The Keysigning party at SHA2017 will be a classic Sassaman-Efficient based keysigning party with some SHAdaptions, provided that at least 20 people show up. If not, we'll fall back to exchanging keyslips.
Pre-signups are closed! However, please bring your own keyslip, as we still love to sign your keys. It just won't be that efficient :)
The SHAdaptions mainly consist of:
- Replacing the checksums with a SHA256 one
- Adding badges for easily verifying keys visually, and showing your signing policy
For a complete protocol, please see below at the Protocol section
Additionally, everyone is encouraged to bring keyslips anyway, so people who have not been able to prepare, can sign and have their key signed, but in a less efficient manner.
At a keysigning party, we sign eachothers PGP/GPG keys, to improve the web of trust. Also, please read https://wiki.debian.org/Keysigning
|Name||KeyID (0xlong)||Sent key to firstname.lastname@example.org|
|User:LaKoon|| 0x3280EC393A363153 (RSA)
But I was there too!
|Name||KeyID (0xlong)||E-mail (in case of signing trouble)|
The SHAdapted Sassaman-Efficient protocol goes as follows:
Before The Event
- (DONE) All participants email their public key to the keysigning coordinator, diligently reading e-mails addressed to email@example.com
- (DONE) The coordinator compiles all the submitted keys into an event keyring.
- (DONE) The coordinator generates a text file containing a list of all keys and their fingerprints, and calculates the SHA256 checksum of the list.
- (DONE) The coordinator publishes the text file either by emailing it to all participants or making it accessible on a website along with all the checksums.

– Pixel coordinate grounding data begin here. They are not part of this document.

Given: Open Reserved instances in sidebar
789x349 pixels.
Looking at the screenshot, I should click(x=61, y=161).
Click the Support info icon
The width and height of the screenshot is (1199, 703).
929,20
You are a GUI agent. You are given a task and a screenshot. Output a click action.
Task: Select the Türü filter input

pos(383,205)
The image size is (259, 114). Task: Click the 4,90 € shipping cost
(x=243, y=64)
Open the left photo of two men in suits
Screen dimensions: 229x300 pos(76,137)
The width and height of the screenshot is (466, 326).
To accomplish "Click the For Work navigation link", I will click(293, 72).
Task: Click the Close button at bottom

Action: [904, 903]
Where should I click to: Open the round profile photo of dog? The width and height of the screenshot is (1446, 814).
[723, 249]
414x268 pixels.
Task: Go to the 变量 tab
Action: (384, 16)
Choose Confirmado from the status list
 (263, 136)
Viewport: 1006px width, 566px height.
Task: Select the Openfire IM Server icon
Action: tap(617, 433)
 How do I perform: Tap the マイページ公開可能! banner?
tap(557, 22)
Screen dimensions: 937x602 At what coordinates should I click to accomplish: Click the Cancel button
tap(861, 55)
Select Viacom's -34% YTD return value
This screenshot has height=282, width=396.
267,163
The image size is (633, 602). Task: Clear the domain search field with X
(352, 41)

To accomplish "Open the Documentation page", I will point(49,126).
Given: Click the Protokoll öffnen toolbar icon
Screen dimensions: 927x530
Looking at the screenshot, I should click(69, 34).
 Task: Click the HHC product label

You may find the keyring, file and checksums at http://familievogels.nl/sha2017-ksp/ (Unfortunately I have had some issues with getting a sha2017.org website up and running, so that's why I'm publishing this late on a random domainname)
- Participants download the text file and calculate the checksums of the list, and check them against the checksums provided by the coordinator. If the checksums match it shows that the participant has an identical and unmodified copy of the key list.
- Participants print out a hard copy of the key list and check the fingerprint of their own key included in the list is correct.
At The Event
- All participants bring along their own hard copy of the key list which they printed themselves. Participants should only trust the key list they printed themselves from the file with verified checksums. This ensures each participant is working from a list they know has not been tampered with.
- The event organiser reads out the checksums or displays them on a projector for all participants to compare with their own.
- Each participant in turn makes a statement that their fingerprint as included in the list is correct. This can be as simple as saying 'key XXXXX is correct'. There is no need to read the fingerprint aloud: since the lists have been checksummed, the fingerprint that appears on all lists must be the same. Participants put a tick on their copy of the list next to each key that is stated by the owner to be correct, and put a tick in their keysigning-badge.
- Once all participants have stated whether their fingerprint is correct, everyone forms a long line in the same order as their keys appear in the list. The head of the line then folds back on itself and the participants moving back along the line inspect the ID of each participant standing still. The ID requirement is generally 2 forms of government-issued photo ID, but individual participants may enforce their own requirements as appropriate. A second tick is placed next to the list entry for which sufficient ID has been sighted.
- Once all participants have presented their ID, key lists are to be stored away in a safe place by each participant to prevent tampering with the annotated list.
After The Event
- Participants retrieve the public keys of all keysigning participants either by fetching individual keys from public keyservers or by importing an event keyring if one has been created by the event coordinator.
- Participants work through their annotated key list, checking the fingerprint of each key against the printed list and signing keys that match and are ticked for valid ID and the owner stating the fingerprint is correct.
- Participants either upload each public key they sign to a public keyserver, or email it directly to the key owner. Some key owners prefer not to have keys sent to public keyservers so in general it is courteous to email the key directly to the owner.
- Signatures sent to each participant by other participants are imported into their local keyring.